According to Isaac there are some major problems with the introduction of media technology in museums. In this case the native American objects of the museum are viewed through digital media and no longer mirror the functions and values ascribed to them by the cultures from which they came but instead increasingly represent the values and principles of the colonizer. Isaac also refers in her article to Alfred Gell. Gell says that the ‘enchanted technology’ is creating new relationships between ourselves and our digitally transformed worlds. In this sense technology casts a spell over us so that we see the real world in an enchanted form. But one of the most important reasons that the NMAI chose to represent historical artifact through new technology is the demand of the public to interact with media technology, and also because there was not enough physical storage. But, according to the interviews, a lot of visitors had a hard time to connect the virtual object with the actual object. Isaac also says that the current postcolonial theories or ‘new indigenous museology’ do not provide sufficient frameworks for understanding the new media technology environments at the NMAI.

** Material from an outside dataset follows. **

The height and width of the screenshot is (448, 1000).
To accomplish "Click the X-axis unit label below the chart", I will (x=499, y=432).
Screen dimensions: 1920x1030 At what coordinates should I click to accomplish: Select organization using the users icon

The main argument of Isaac is that a greater amount of electronic media use, in the case of the NMAI, does not necessarily offer a better understanding of Native American cultures. Instead the media technology itself becomes a museum object. This demonstrates that the NMAI offers a new terrain were media technology is not just the vehicle that provides additional tools to better understand the Native American culture but instead becomes the message itself. The entrance of technology in museums is part of a wider discussion that can be seen on the website of the Network of European Museum Organisations. This organisation supported a large research that was funded by the European Commission. This research considered the impact of digital technology and the recalibration of the relationship between institutional cultural heritage practices and the individual. The outcomes of the research show that the development and implementation of emerging, innovative technologies can have many benefits for cultural heritage institutions and visitors but can also be disruptive, challenging and limiting.

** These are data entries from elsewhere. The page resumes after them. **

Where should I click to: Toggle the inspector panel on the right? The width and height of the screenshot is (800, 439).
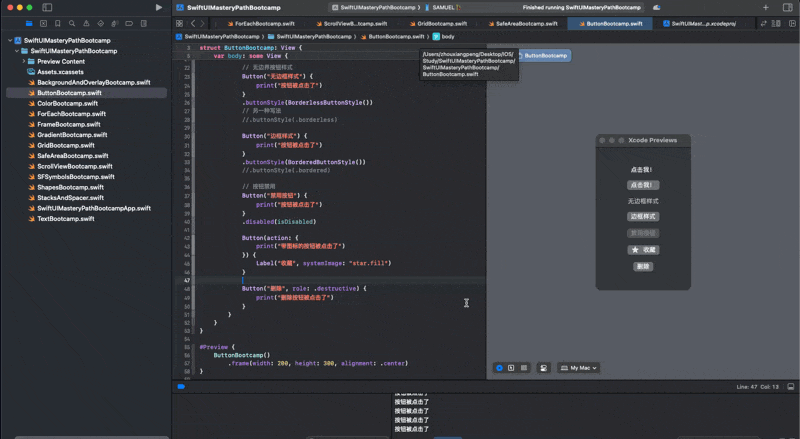788,7
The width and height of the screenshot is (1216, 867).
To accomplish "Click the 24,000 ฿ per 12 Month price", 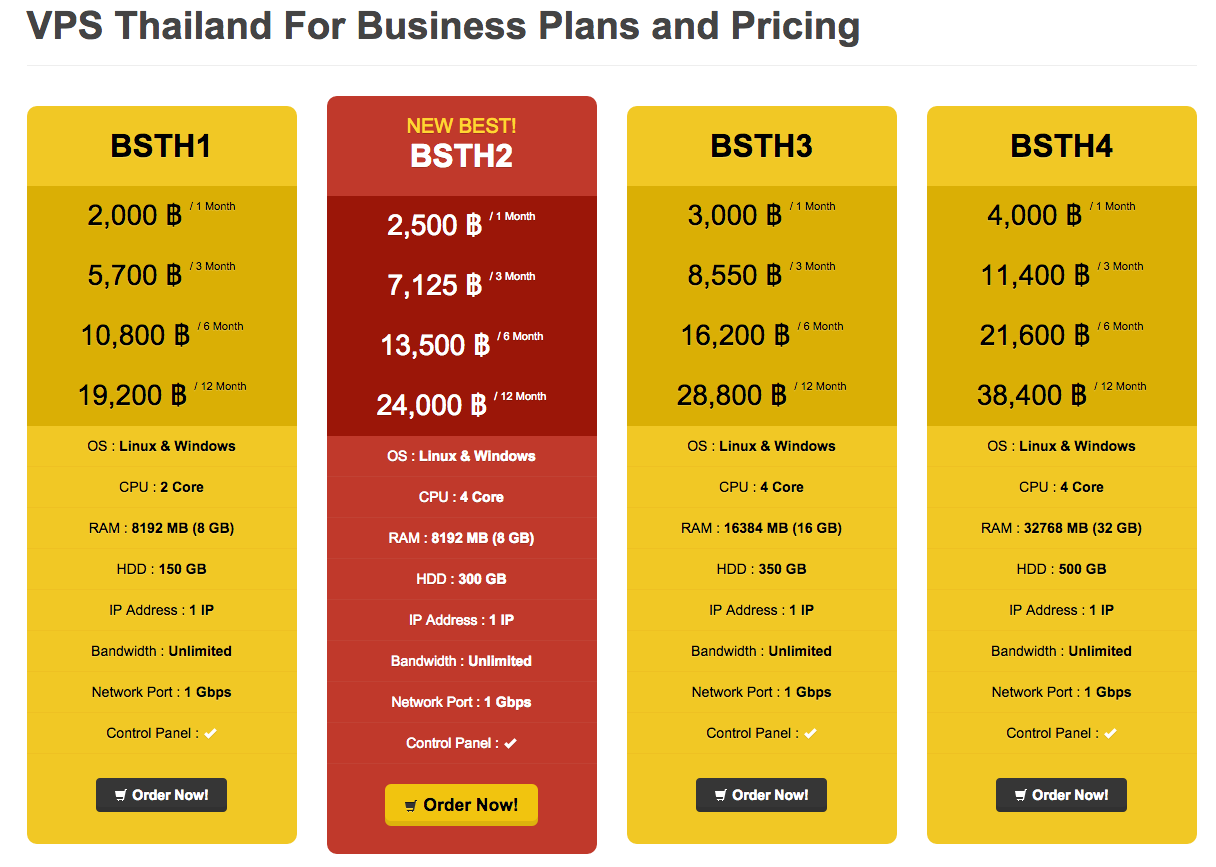I will pyautogui.click(x=431, y=405).
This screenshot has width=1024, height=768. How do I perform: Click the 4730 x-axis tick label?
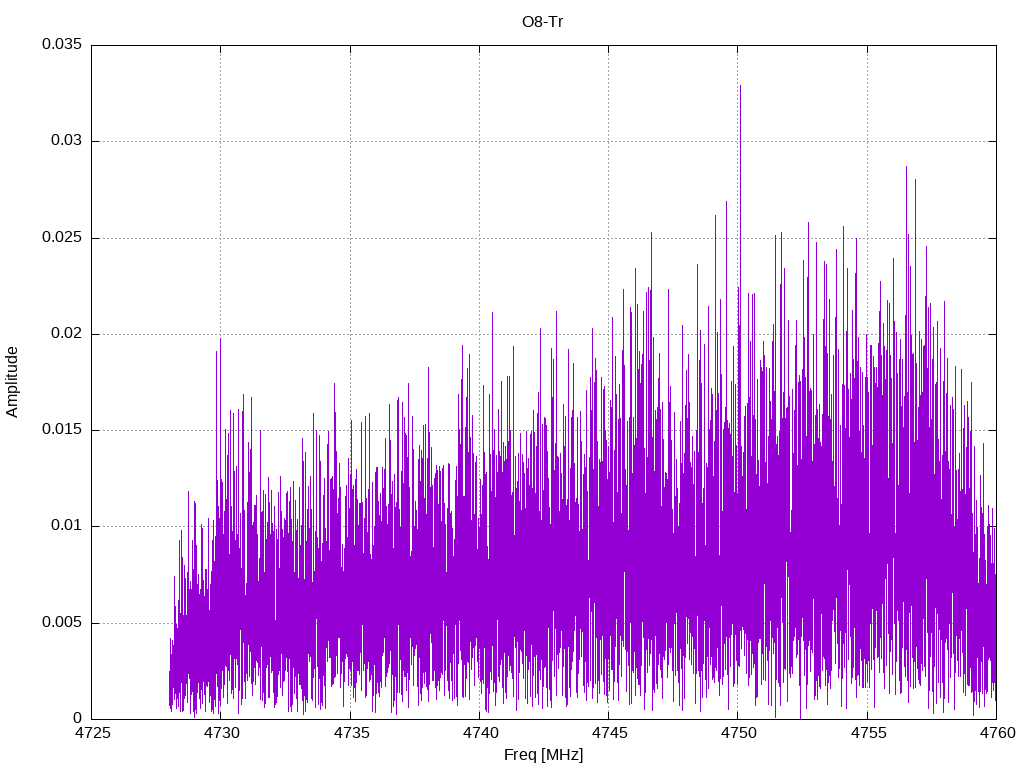tap(221, 733)
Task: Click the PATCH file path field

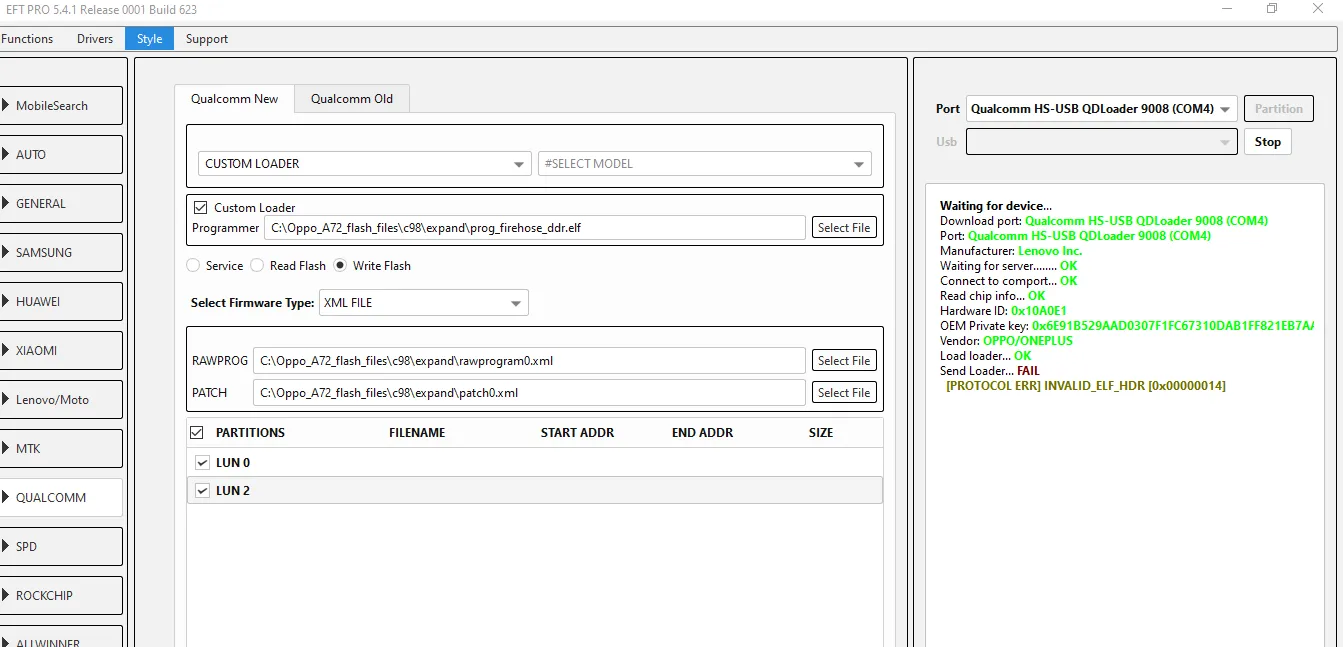Action: pyautogui.click(x=528, y=393)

Another example of the increasing emergence of new technology can be seen within one of the most important museums in the world: the Metropolitan Museum of Art in New York. Like other museums, the Met struggles with the question on how to deal with new technologies in the digital age. But the Met has already answered the question. The chief digital officer, together with a staff of 70 in the digital-media department, is responsible for bringing the museum experience into the digital age. Rather than fighting Facebook and Youtube, the Met is acknowledging that services like Twitter and Snapchat are part of a new culture that is inevitable. The website also mentions other important museums like the Louvre in Paris. The Louvre chose to offer vistors an unlikely device to explore the objects within the museum: a Nintendo 3DS XL. Other museums that are mentioned on the website use the same kind of digital devises that offer new ways of exploring the museum but also show exactly the problem that Gwyneira Isaac points out: the original objects are replaced by digital media. Not everybody considers this a bad development as can been seen in this article. Several other articles explore the impact of technology even further.

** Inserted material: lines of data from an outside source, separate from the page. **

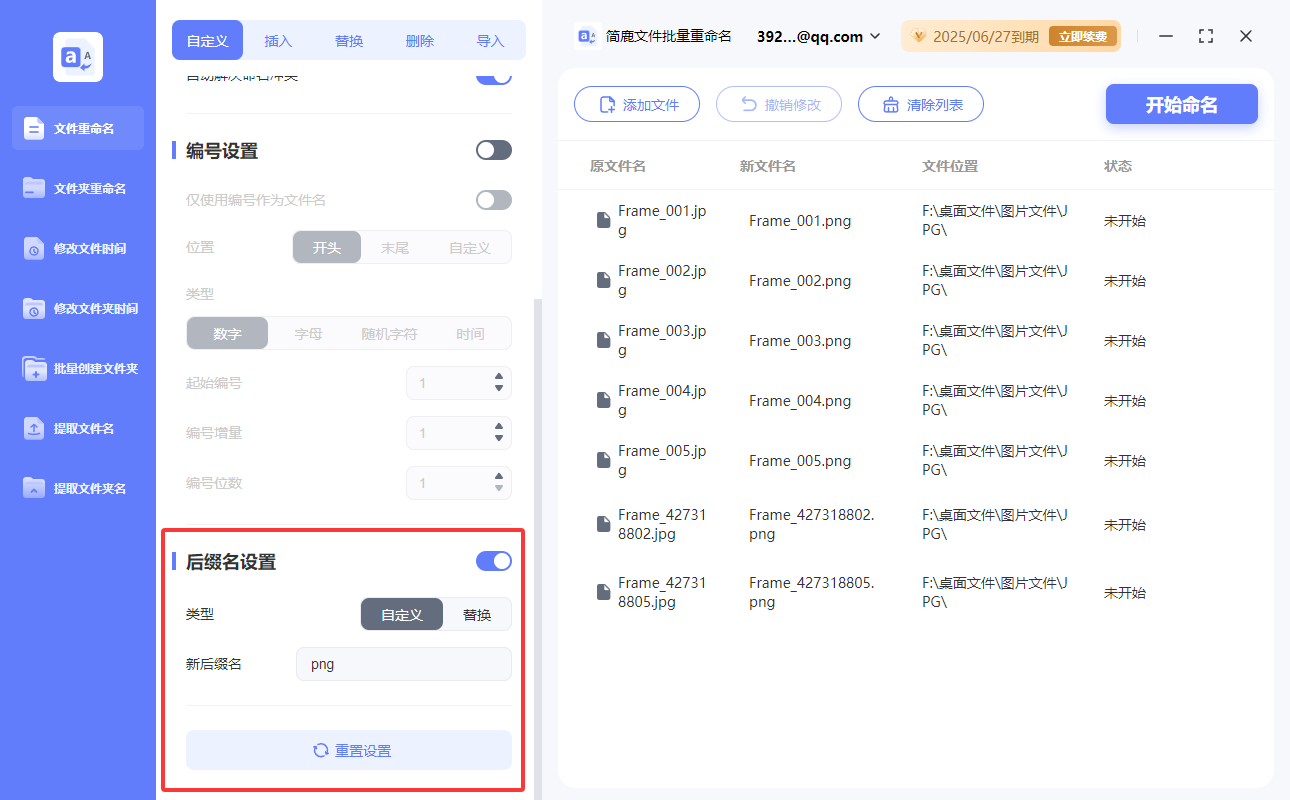The width and height of the screenshot is (1290, 800).
Task: Click the 新后缀名 input field containing png
Action: (x=403, y=663)
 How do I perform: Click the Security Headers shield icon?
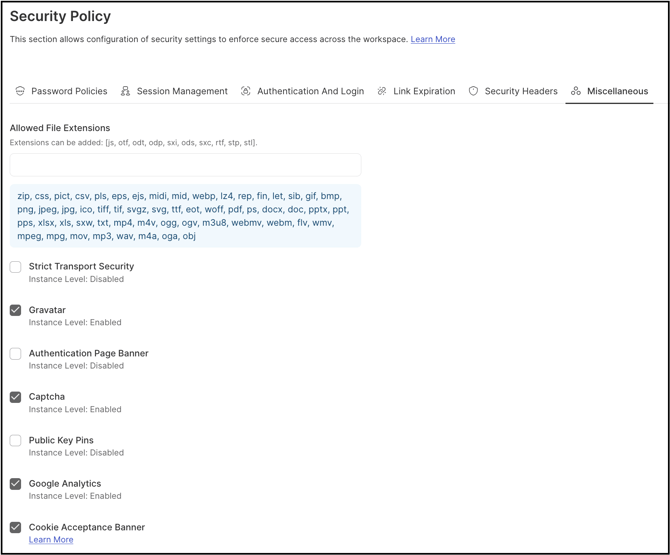473,91
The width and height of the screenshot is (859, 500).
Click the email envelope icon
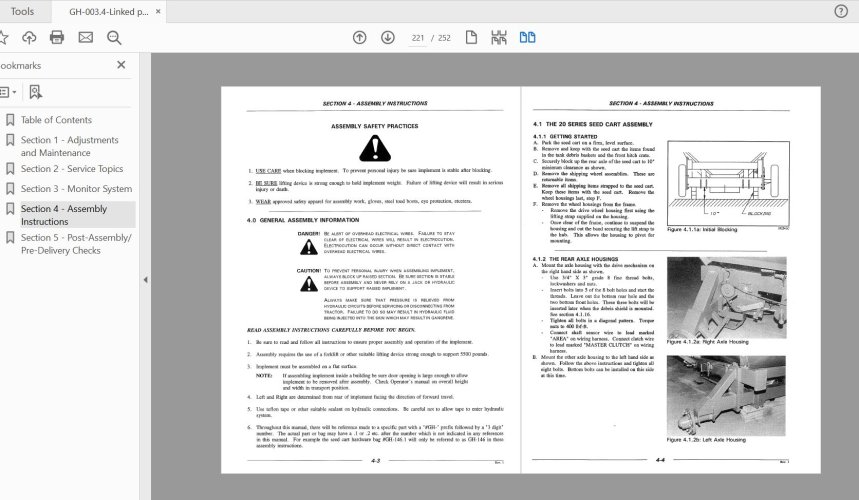86,38
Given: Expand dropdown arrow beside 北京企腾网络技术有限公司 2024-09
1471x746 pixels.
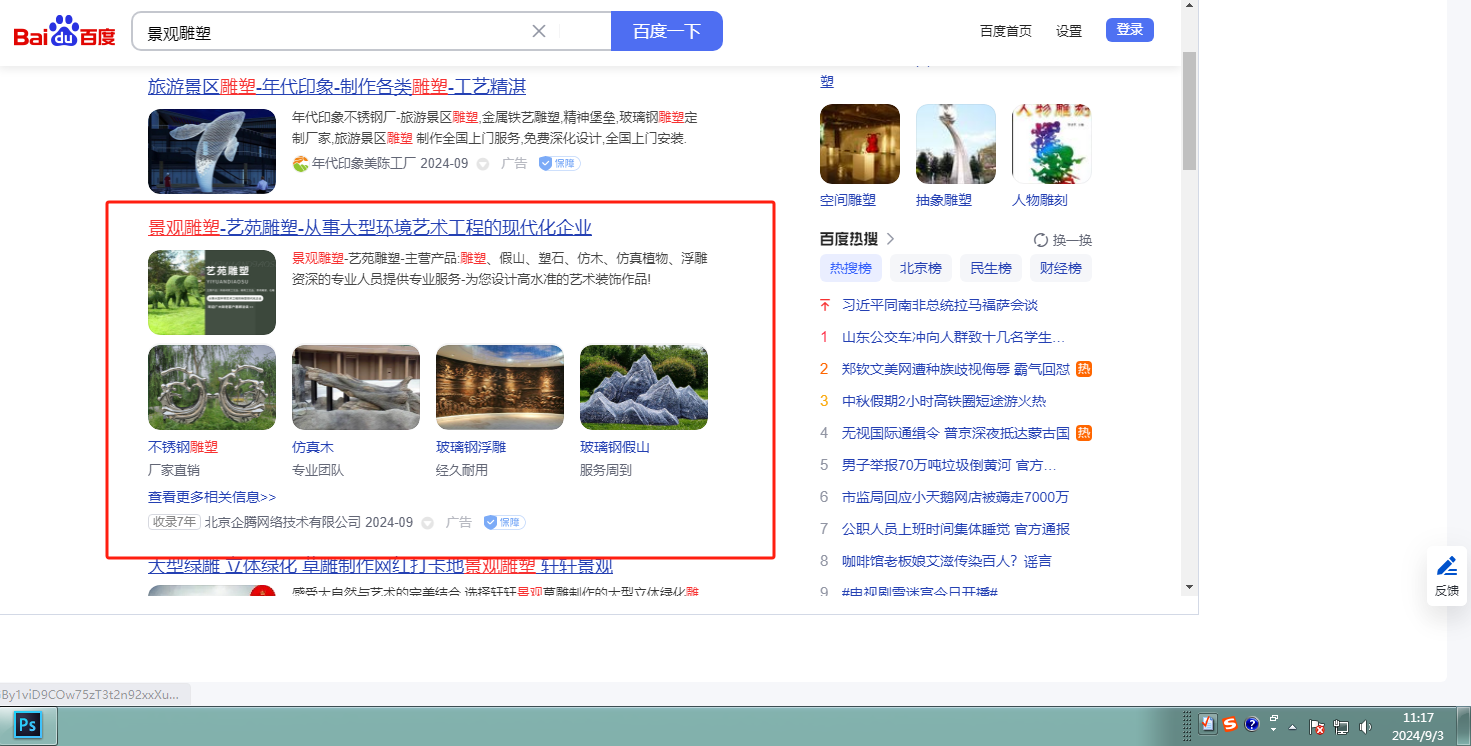Looking at the screenshot, I should pos(428,523).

Personally i think that new technology can offer great improvements in any particular field but that doesn’t mean that these new possibilities must not be met with a great deal of skepticism and a critical view. Now it seems that the technological capabilities are being used without first asking the right questions about the functions and additional value of using them. The development of technical vehicles and tools is more rapid than the amount of time being spent on thinking about the right way to use these technologies. I do think that museum should adapt to modern times but i hope that museum are aware that they need to use the right interpretation for the functions of technology and that they also use the right amount of self-preservation and do not yield to popular demands.